| Data |
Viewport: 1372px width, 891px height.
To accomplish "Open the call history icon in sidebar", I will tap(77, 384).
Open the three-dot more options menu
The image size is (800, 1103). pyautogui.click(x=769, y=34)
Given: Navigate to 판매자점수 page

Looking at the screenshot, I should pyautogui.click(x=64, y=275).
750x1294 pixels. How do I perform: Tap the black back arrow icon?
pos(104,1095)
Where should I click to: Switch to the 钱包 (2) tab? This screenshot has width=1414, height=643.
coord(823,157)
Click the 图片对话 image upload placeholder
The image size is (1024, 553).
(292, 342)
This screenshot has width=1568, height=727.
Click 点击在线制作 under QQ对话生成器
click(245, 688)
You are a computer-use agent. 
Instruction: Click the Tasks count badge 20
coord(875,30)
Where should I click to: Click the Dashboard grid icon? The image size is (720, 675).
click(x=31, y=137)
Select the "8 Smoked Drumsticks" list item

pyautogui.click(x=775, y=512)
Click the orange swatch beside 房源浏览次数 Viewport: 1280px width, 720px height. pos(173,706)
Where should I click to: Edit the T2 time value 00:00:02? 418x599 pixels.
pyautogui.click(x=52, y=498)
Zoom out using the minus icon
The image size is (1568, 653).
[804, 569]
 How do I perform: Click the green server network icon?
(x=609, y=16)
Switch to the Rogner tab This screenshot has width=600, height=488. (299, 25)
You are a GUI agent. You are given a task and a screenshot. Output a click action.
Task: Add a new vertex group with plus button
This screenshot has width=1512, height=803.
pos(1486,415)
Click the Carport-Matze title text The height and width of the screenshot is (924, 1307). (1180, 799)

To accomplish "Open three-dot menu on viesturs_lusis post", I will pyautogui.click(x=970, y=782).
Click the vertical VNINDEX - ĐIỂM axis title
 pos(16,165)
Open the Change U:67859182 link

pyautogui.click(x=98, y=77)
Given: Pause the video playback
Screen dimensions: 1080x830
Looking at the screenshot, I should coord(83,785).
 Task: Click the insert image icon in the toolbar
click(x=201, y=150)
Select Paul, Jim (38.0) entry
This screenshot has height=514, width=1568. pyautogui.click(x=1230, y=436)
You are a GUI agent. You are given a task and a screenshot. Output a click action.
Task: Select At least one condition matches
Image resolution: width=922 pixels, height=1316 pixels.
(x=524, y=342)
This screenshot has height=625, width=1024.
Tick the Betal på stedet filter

| What the task requires |
From the first line to the last, retype the records exactly as they stand above.

| Answer box |
Viewport: 1372px width, 891px height.
To accomplish "Open the call history icon in sidebar", I will tap(77, 384).
Open the three-dot more options menu
The image size is (800, 1103). pyautogui.click(x=769, y=34)
Given: Navigate to 판매자점수 page

Looking at the screenshot, I should pyautogui.click(x=64, y=275).
750x1294 pixels. How do I perform: Tap the black back arrow icon?
pos(104,1095)
Where should I click to: Switch to the 钱包 (2) tab? This screenshot has width=1414, height=643.
coord(823,157)
Click the 图片对话 image upload placeholder
The image size is (1024, 553).
(292, 342)
This screenshot has width=1568, height=727.
Click 点击在线制作 under QQ对话生成器
click(245, 688)
You are a computer-use agent. 
Instruction: Click the Tasks count badge 20
coord(875,30)
Where should I click to: Click the Dashboard grid icon? The image size is (720, 675).
click(x=31, y=137)
Select the "8 Smoked Drumsticks" list item

pyautogui.click(x=775, y=512)
Click the orange swatch beside 房源浏览次数 Viewport: 1280px width, 720px height. pos(173,706)
Where should I click to: Edit the T2 time value 00:00:02? 418x599 pixels.
pyautogui.click(x=52, y=498)
Zoom out using the minus icon
The image size is (1568, 653).
[804, 569]
 How do I perform: Click the green server network icon?
(x=609, y=16)
Switch to the Rogner tab This screenshot has width=600, height=488. (299, 25)
You are a GUI agent. You are given a task and a screenshot. Output a click action.
Task: Add a new vertex group with plus button
This screenshot has width=1512, height=803.
pos(1486,415)
Click the Carport-Matze title text The height and width of the screenshot is (924, 1307). (1180, 799)

To accomplish "Open three-dot menu on viesturs_lusis post", I will pyautogui.click(x=970, y=782).
Click the vertical VNINDEX - ĐIỂM axis title
 pos(16,165)
Open the Change U:67859182 link

pyautogui.click(x=98, y=77)
Given: Pause the video playback
Screen dimensions: 1080x830
Looking at the screenshot, I should coord(83,785).
 Task: Click the insert image icon in the toolbar
click(x=201, y=150)
Select Paul, Jim (38.0) entry
This screenshot has height=514, width=1568. pyautogui.click(x=1230, y=436)
You are a GUI agent. You are given a task and a screenshot. Output a click action.
Task: Select At least one condition matches
Image resolution: width=922 pixels, height=1316 pixels.
(x=524, y=342)
This screenshot has height=625, width=1024.
Tick the Betal på stedet filter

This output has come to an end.